- Other names: Jim Powers
- Occupation: Economist
- Employer: Self
- Television: Prime Time Tonight with Vincent Browne
- Board member of: Agri-Aware, a food awareness body; Chairperson of Love Irish Food

= Jim Power (economist) =

Irish economist

Jim Power is a self-employed economist and podcaster, previously Chief Economist at Friends First, a subsidiary of insurance multinational Achmea. From Waterford, Ireland, he is married and has children.

Power attended University College Dublin (UCD). He has worked for the Bank of Ireland as its Chief Economist, and for Allied Irish Banks as its Treasury Economist. He teaches at Dublin City University and at UCD's Michael Smurfit Graduate Business School.

His weekly column features in the Irish Examiner, and he is often to be seen commentating in Ireland's media, in newspapers, on radio, and on television programmes such as the now defunct Tonight with Vincent Browne. He also edits Friends First's Quarterly Economic Outlook.

In April 2007, Power appeared on Prime Time where he vehemently opposed UCD Professor of Economics Morgan Kelly's warning that Ireland was heading for economic disaster.

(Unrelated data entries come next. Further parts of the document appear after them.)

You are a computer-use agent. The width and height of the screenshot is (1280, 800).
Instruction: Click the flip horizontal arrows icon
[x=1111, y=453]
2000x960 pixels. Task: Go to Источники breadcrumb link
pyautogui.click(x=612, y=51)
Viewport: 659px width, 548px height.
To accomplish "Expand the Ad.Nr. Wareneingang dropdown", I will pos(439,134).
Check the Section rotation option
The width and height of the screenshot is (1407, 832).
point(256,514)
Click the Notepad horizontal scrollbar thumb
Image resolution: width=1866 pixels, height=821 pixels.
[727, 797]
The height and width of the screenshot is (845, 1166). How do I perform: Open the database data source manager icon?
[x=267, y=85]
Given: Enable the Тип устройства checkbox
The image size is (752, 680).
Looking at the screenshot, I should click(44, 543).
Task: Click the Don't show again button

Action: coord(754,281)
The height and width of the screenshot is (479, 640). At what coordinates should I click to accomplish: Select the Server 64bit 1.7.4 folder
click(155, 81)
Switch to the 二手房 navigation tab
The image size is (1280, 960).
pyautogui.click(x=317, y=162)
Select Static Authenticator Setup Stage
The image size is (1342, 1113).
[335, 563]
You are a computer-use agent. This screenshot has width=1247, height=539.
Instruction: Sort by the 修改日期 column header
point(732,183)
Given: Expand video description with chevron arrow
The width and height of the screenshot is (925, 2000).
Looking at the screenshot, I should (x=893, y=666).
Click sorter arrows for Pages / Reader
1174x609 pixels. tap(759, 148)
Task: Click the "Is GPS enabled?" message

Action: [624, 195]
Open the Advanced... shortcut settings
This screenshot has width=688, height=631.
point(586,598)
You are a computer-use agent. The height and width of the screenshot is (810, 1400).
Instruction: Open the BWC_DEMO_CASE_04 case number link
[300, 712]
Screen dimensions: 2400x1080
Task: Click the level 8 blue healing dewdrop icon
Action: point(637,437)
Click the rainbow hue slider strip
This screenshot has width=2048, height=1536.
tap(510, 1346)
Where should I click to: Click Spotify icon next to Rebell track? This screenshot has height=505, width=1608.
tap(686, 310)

Power repeatedly insisted that the Irish property bubble would become "more sustainable in the long term", that it would not burst, and that "the reality is that those things [soaring interest rates, employment shortage, a lot of foreign multinationals leaving the country] are unlikely to happen". Within months it had.

Power later took to writing about the financial crisis. His first book, Picking Up the Pieces, appeared in 2009. Dublin Central TD Paschal Donohoe said it was a "humane thought provoking book."

Since February 2021 he has been hosting his own podcast The Other Hand with fellow economist Chris Johns.